L’emergenza sanitaria ha permesso un vero e proprio boom del lavoro in smart working. Il lockdown e la chiusura forzata della maggior parte delle attività ha spinto infatti dirigenti e titolari a correre ai ripari entro breve.
Le uniche realtà che si sono “salvate” dallo smart working sono poche, come il settore industriale e quello alimentare. Anche se lavorare da casa può sembrare un vantaggio a prima vista, in realtà i cittadini di tutto il mondo si sono dovuti confrontare con delle difficoltà senza pari.
Solo pochissime persone erano abituate a lavorare in smart working anche prima del lockdown. Pensiamo per esempio al settore informatico o delle telecomunicazioni: sono tutti ambiti in cui già da tempo è previsto il lavoro da remoto.
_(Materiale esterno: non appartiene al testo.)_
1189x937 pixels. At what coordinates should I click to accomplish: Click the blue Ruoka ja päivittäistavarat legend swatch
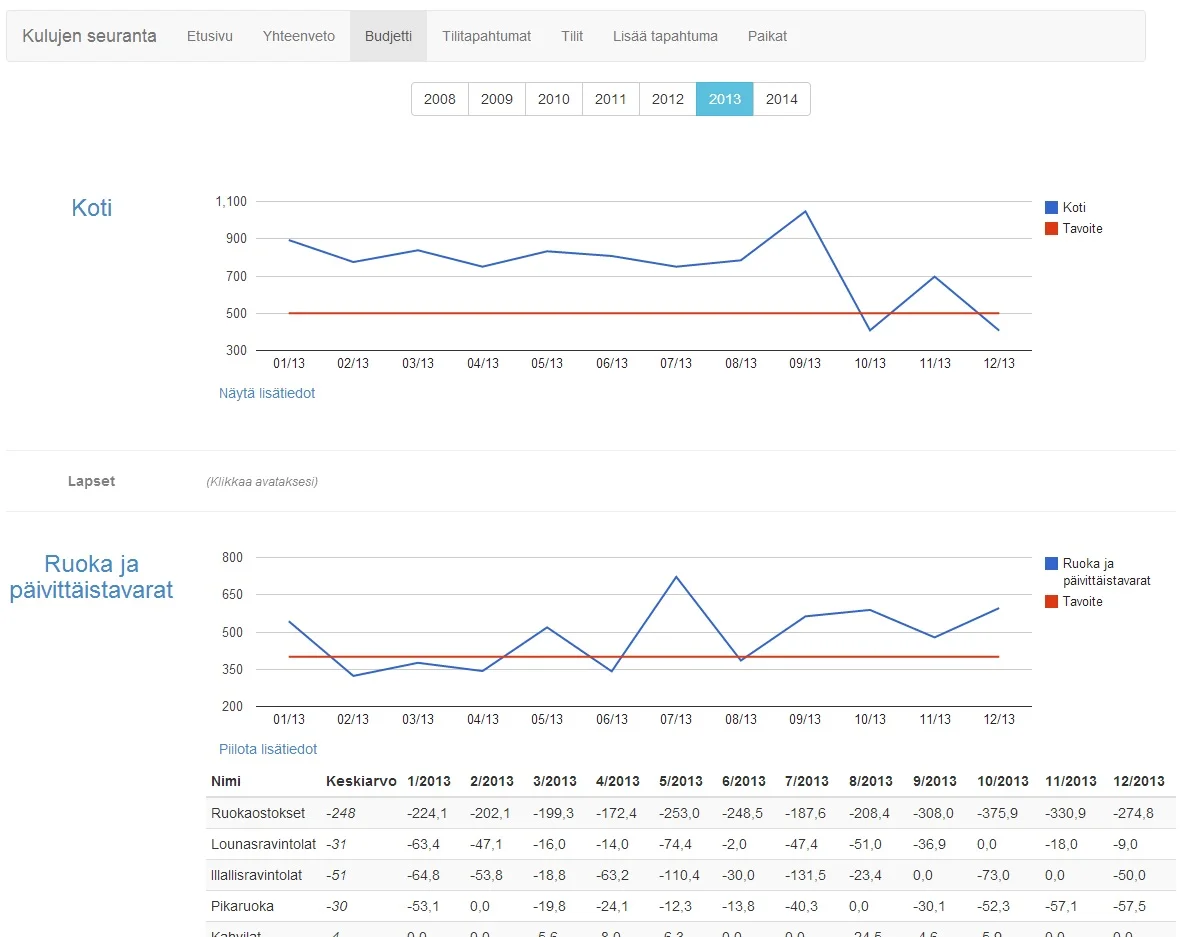click(x=1051, y=563)
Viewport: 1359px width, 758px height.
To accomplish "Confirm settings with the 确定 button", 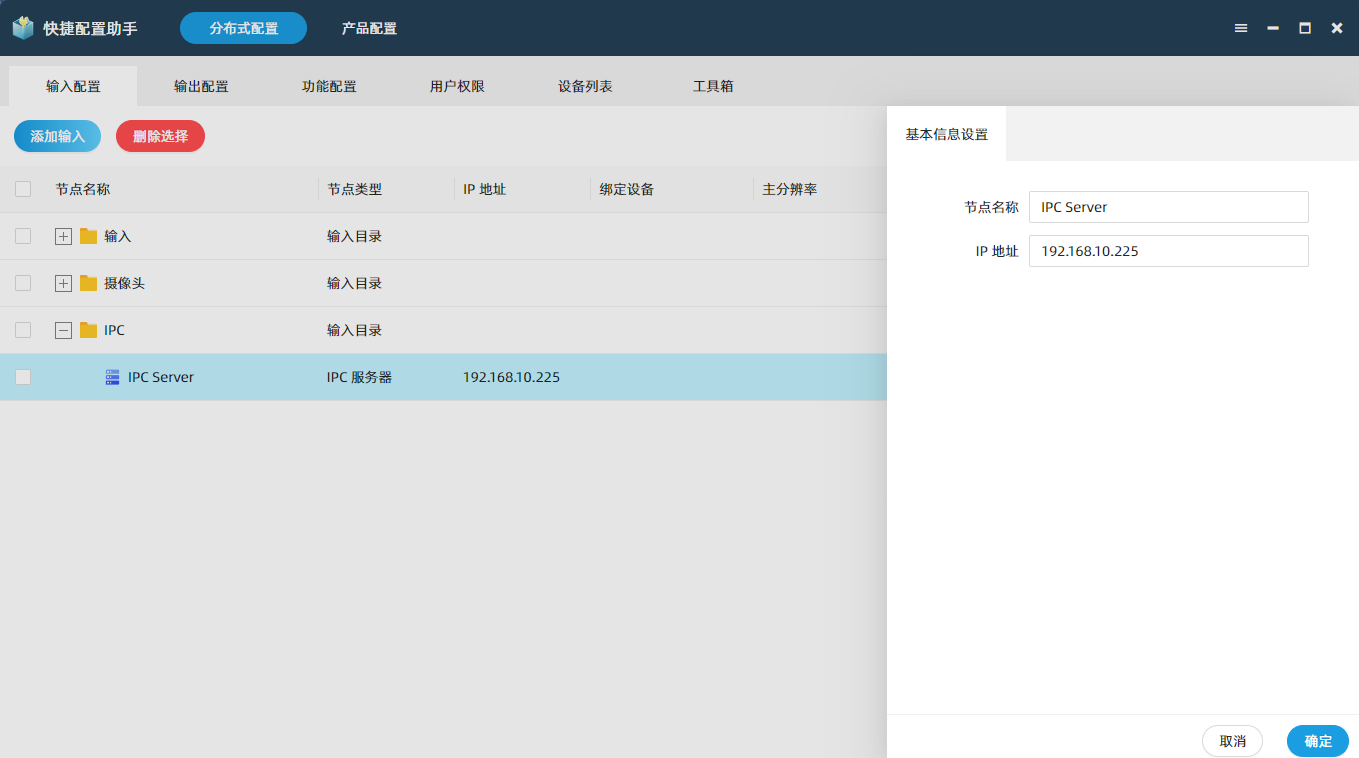I will click(x=1317, y=741).
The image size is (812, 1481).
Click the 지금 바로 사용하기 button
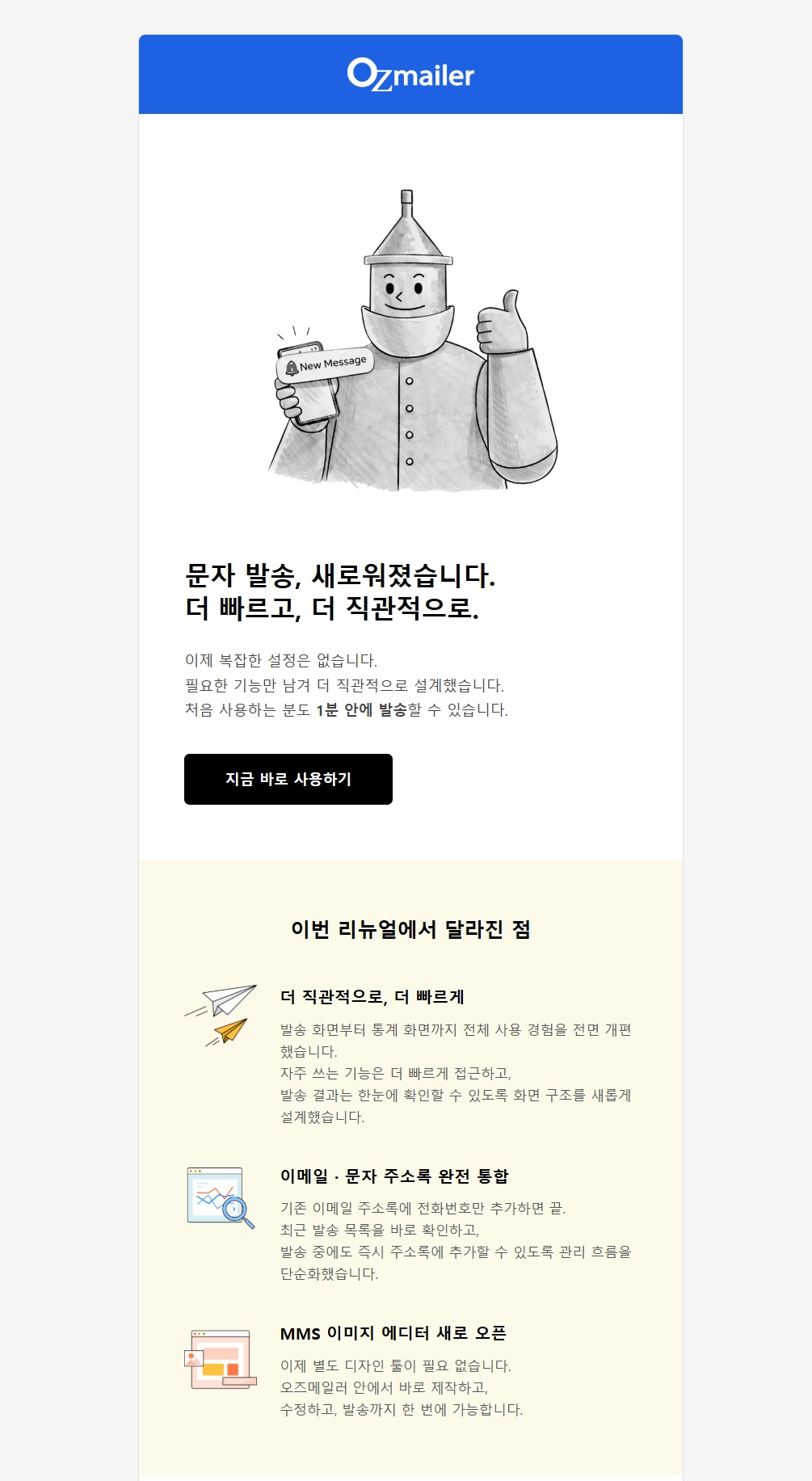pos(288,779)
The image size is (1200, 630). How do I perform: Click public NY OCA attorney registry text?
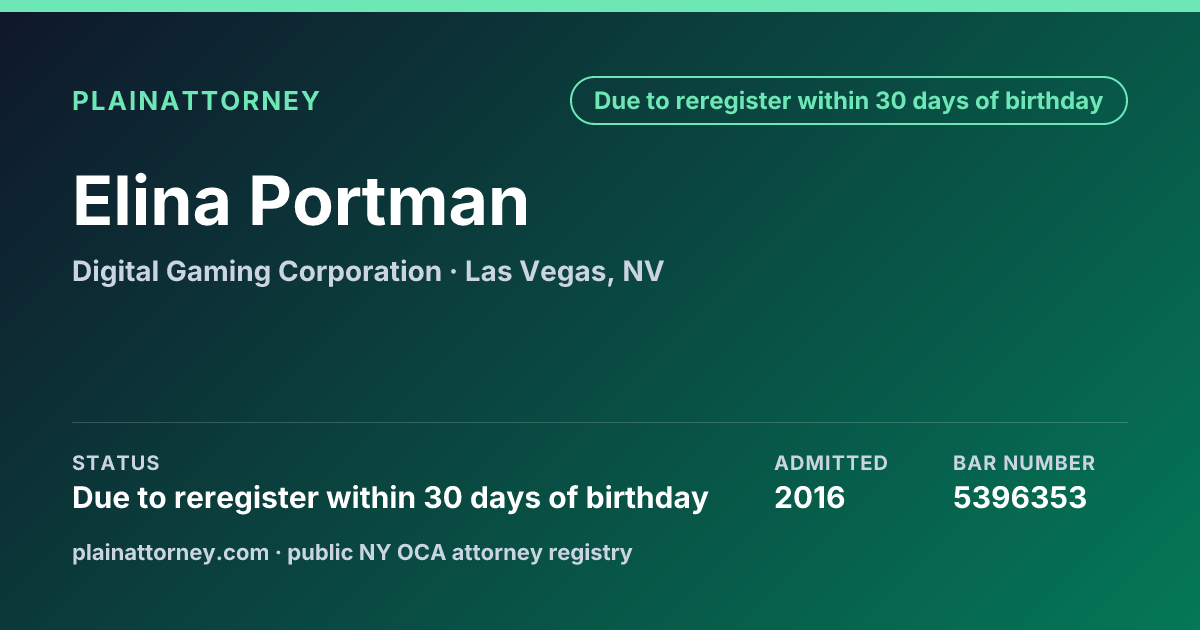[460, 553]
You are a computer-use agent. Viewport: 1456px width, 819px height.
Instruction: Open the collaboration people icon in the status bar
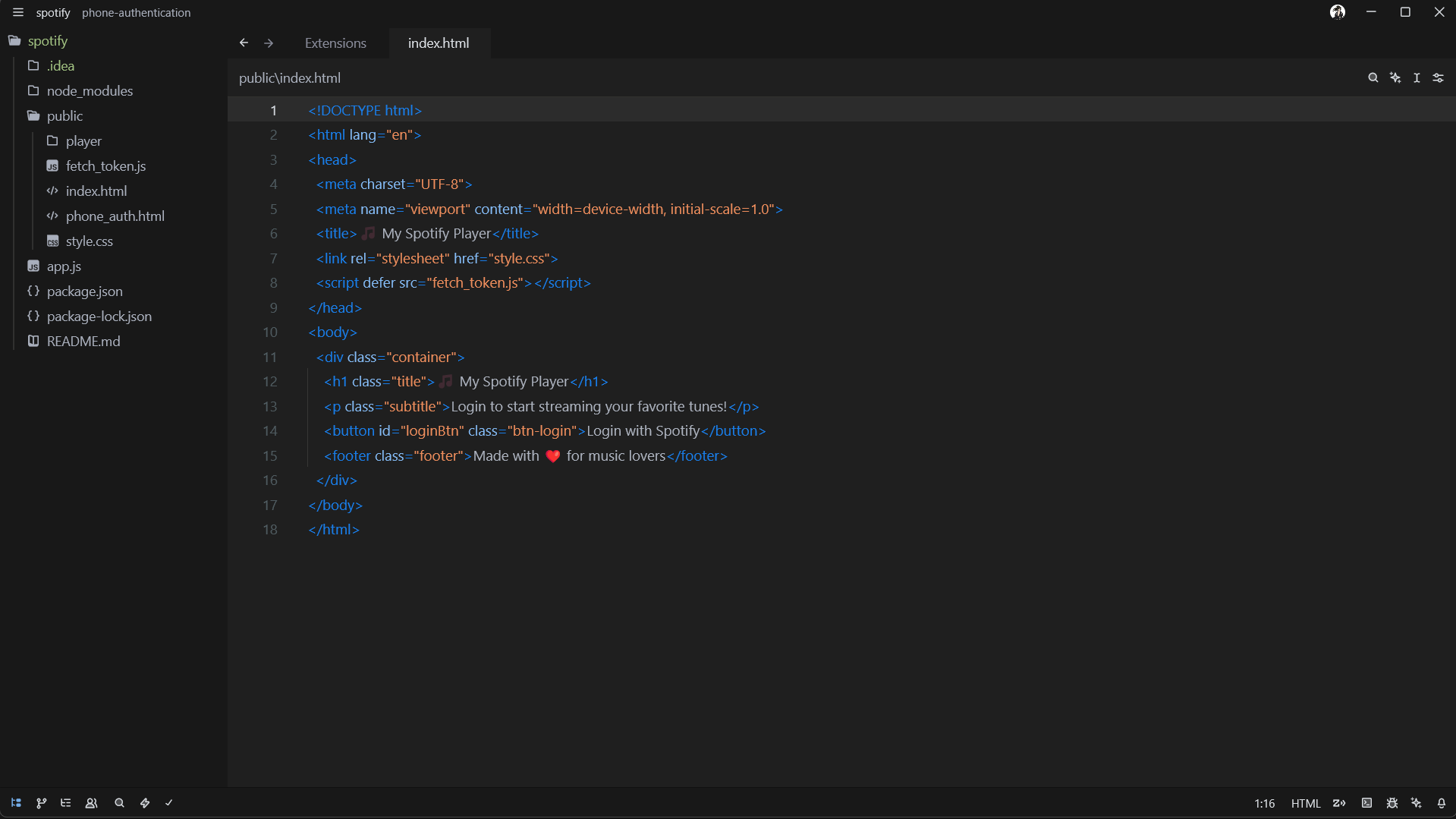pyautogui.click(x=91, y=803)
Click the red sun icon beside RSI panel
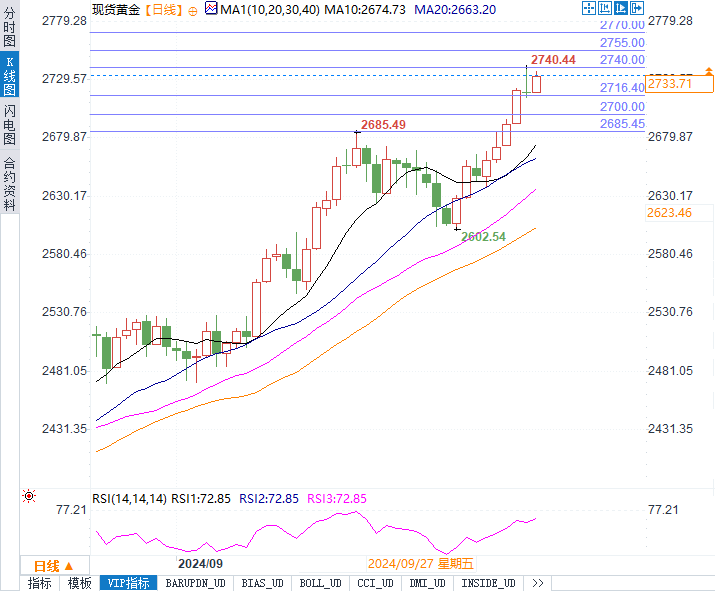The height and width of the screenshot is (591, 715). point(29,496)
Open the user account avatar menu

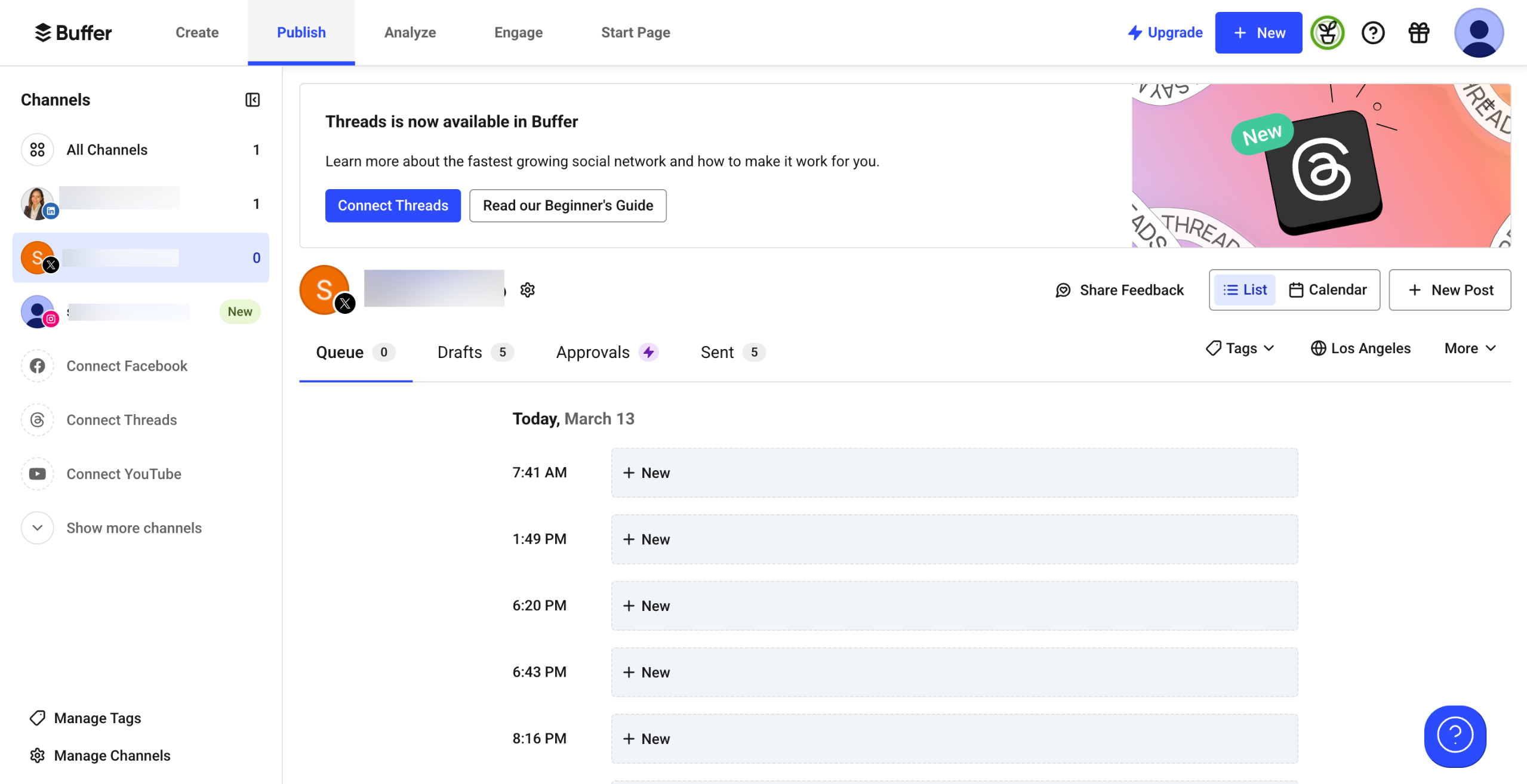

La pandemia invece ha imposto alla maggior parte dei lavoratori di fare leva su questa pratica per continuare a mantenere in vita tante realtà. Una vera e propria modalità di lavoro che ha fatto emergere anche dei dati interessanti per quanto riguarda i suoi scogli.
Quali sono quindi le più grandi difficoltà dello smart working? Secondo alcuni dati, sembra che il 22% delle persone abbiamo incontrato maggiori difficoltà nell’abbandonare il consueto posto di lavoro. Il 19% invece ha subito le conseguenze della solitudine forzata, mentre il 17% ha riscontrato dei problemi per quanto riguarda la comunicazione e la collaborazione. Senza considerare che il 10% si è distratto proprio perchè si trovava a casa, mentre l’8% dei lavoratori ha perso la sua nota motivazione.
Lavorare da casa e non dall’ufficio mette in luce anche altri aspetti di questo mondo nascosto. Per esempio solo il 15% dei datori di lavoro ha deciso di agevolare il personale, facendosi carico del pagamento della connessione internet. Ad oggi, in tutto il mondo lo smart working ha preso piede e si stanno delineando tutte le esigenze collegate. Per esempio la possibilità di avere un rimborso per l’abbonamento del telefono. Viviamo in un mondo in continuo movimento e anche quando ci siamo ritrovati bloccati fra quattro mura, non abbiamo di certo smesso di usare smartphone e tablet per continuare a lavorare.